Interestingly, in this interim period fusion chocolate-spice marble cakes gained popularity, too; the variety included in the first edition of The Settlement Cook Book (Milwaukee, 1901)—another classic of American Jewish culinary assimilationism—was flavored with grated chocolate, cinnamon, and cloves and baked in a tube pan. Eventually chocolate won out—though according to Gil Marks, at least within the past decade there were still Jewish bakeries selling spiced marble cake—with bakeries tending toward the (pareve) sponge variety, and home cooks more often inclined toward the easier, sturdier butter type.
My go-to marble cake is slightly adapted from Marcy Goldman’s recipe for an orange-infused marble loaf, but I always leave out the orange zest and juice she calls for in favor of old-school (or not so much, given that the OG marble cake was the spice variety) vanilla.

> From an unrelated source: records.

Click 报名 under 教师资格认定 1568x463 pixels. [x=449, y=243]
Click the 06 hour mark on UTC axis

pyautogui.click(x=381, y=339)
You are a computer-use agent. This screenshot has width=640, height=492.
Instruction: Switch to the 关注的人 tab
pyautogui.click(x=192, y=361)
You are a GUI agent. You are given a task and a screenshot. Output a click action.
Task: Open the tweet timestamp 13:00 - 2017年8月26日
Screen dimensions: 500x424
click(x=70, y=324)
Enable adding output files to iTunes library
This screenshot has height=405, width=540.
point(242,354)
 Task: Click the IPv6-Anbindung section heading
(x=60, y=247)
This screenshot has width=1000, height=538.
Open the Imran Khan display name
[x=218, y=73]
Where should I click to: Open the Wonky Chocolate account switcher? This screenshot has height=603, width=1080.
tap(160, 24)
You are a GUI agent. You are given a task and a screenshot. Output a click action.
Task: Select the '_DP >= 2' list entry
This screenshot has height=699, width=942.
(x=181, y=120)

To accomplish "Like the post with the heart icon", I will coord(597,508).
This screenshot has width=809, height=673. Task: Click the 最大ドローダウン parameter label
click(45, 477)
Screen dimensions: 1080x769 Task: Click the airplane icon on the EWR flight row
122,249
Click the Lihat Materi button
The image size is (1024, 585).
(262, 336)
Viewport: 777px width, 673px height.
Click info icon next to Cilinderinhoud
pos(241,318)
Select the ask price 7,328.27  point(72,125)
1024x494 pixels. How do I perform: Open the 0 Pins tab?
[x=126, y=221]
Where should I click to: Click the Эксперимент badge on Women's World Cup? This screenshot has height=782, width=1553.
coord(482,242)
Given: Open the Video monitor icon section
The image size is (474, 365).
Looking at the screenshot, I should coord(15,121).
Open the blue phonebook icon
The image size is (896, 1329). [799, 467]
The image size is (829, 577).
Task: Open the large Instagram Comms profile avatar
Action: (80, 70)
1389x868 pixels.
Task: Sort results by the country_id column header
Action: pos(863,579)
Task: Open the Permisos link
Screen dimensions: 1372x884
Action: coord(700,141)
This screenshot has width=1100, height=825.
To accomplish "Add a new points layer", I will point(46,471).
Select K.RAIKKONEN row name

Neither a butter cake—with canola oil as the fat, this one is pareve—nor a sponge (no separating eggs required), this variation is more like a pound cake than anything else. It’s pleasingly light and moist, and it’s one of those cakes that’s even better on the second (maybe even third) day. It can be baked in a tube or bundt pan, but I always do mine as loaves.
This is not a flashy showstopper kind of cake. In a less charitable assessment, it might even be deemed boring, but I find it comforting. I grew up on this cake, and there’s just something about the simplicity of it that hits the spot for me. It’s not a cake I bake (or even think of) terribly often, but when I do make this one I’m always glad to have it around.
Marble Cake
Chocolate paste
4 tablespoons unsweetened cocoa powder
3 tablespoons warm vegetable oil
Cake
1 cup vegetable oil
2 cups granulated sugar
5 eggs
4 teaspoons vanilla extract
1 1/4 cup water
3 1/4 cups all-purpose flour
1/2 teaspoon baking soda
3 1/2 teaspoons baking powder
1/2 teaspoon salt
Preheat the oven to 350°F. Generously grease two 9 by 5-inch loaf pans. Line the bottom of the pans with parchment paper.
Prepare the chocolate paste by placing the cocoa and oil in a small bowl and blending well. Add a drop or more of oil if the mixture appears too stiff or thick to stir or blend easily.
For the cake, in a large bowl, blend the oil with the sugar, scraping the bowl often. Blend in the eggs and stir in the vanilla and water.
In a separate bowl, whisk together the flour, baking soda, baking powder, and salt. Add to the wet ingredients.
Remove one third of the batter to a smaller bowl. Stir the chocolate paste into this to make a chocolate batter. Spoon alternating portions of white and chocolate batter into the prepared pan. It doesn’t really matter how you place the batter in the pan. If you want to get fancy, once you’re done layering the batter you can stick a chopstick or knife in and swirl it a bit.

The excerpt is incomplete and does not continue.